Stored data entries
⟨

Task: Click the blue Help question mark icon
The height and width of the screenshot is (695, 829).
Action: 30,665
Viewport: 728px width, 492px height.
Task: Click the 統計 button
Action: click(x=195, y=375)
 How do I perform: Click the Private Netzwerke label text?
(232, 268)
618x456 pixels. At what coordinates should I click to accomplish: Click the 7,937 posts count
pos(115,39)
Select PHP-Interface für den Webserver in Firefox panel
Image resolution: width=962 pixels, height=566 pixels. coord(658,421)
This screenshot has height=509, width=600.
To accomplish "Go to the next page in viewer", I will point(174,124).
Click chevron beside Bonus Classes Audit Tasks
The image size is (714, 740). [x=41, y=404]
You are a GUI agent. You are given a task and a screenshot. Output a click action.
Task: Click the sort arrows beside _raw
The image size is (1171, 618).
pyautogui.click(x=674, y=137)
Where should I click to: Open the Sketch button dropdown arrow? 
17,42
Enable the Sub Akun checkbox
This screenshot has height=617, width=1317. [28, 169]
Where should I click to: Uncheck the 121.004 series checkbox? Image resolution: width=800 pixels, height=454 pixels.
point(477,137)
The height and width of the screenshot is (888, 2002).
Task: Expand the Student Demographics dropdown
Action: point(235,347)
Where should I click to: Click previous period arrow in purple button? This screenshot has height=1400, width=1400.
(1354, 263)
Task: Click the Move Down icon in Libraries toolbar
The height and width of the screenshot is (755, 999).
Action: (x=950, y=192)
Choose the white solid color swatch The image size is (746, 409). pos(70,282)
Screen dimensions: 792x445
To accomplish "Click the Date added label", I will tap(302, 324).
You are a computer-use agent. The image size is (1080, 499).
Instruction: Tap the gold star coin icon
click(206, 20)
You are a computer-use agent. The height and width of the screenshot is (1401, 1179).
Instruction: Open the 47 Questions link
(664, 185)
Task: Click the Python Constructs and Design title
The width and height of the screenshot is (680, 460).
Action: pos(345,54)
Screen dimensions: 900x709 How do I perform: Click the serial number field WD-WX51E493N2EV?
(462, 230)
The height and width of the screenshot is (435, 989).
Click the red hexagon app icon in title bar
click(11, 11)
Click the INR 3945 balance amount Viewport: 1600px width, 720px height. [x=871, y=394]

⟩

TO DO: Search the entries for the string "will" and collect each line that has it.

ANSWER TO THE PROBLEM:
To accomplish "Go to the next page in viewer", I will point(174,124).
To accomplish "Click the Date added label", I will tap(302, 324).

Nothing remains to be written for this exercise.